German literary historian

Rudolf Kayser (28 November 1889 — 5 February 1964) was a German literary historian.

Kayser was born in Parchim and began his studies in 1910 in Berlin. He studied literature and received his doctorate with a thesis on Arnim and Brentano. As a young lecturer at the Berlin Lessing University he made his debut in 1918 with the essay The Intellectuals and the Spiritual. In 1919 he became editor for the publisher S. Fischer in Berlin, and from 1922 to 1933 he was senior editor of the Neue Rundschau. Erwin Piscator brought Kayser to the Volksbühne Berlin as dramaturgical advisor in the mid-1920s. In 1930 Kayser wrote a biography of his father-in-law, Albert Einstein, under the pseudonym "Anton Reiser".

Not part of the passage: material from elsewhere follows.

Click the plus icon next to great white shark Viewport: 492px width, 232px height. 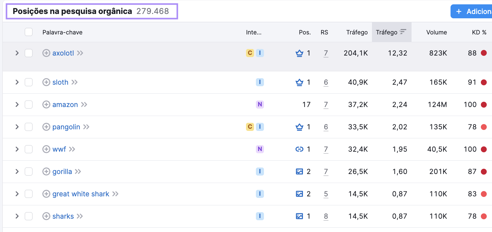pos(46,194)
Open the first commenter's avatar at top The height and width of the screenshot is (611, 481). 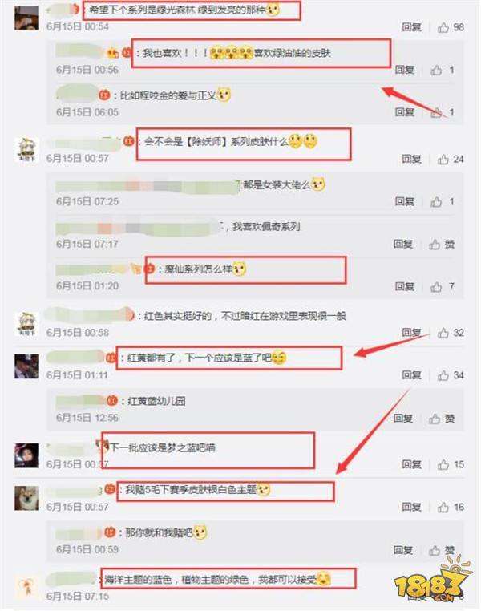pos(27,18)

Rudolf Kayser was married to Ilse (1897–1934), the stepdaughter of Albert Einstein. They moved to the Netherlands after the Nazi rise to power. After Ilse's death in 1934, he emigrated to New York in 1935 and became professor of German and European literature at Brandeis University. In 1936, he married Eva Urgiss, daughter of German screenwriter and film critic Julius Urgiß. He died in New York City at the age of 74.

His estate is kept in the Israel National Library.

== Literature ==
- Renate Heuer (Hrsg.): Lexikon deutsch-jüdischer Autoren / Archiv Bibliographia Judaica. Band 13: Jaco – Kerr. K. G. Saur, München u. a. 2005, ISBN 3-598-22693-4, S. 323–332.
- Wolfgang Kaelcke: Parchimer Persönlichkeiten. Teil 2, (= Schriftenreihe des Museums der Stadt Parchim. Heft 5). Museum der Stadt, Parchim 1997.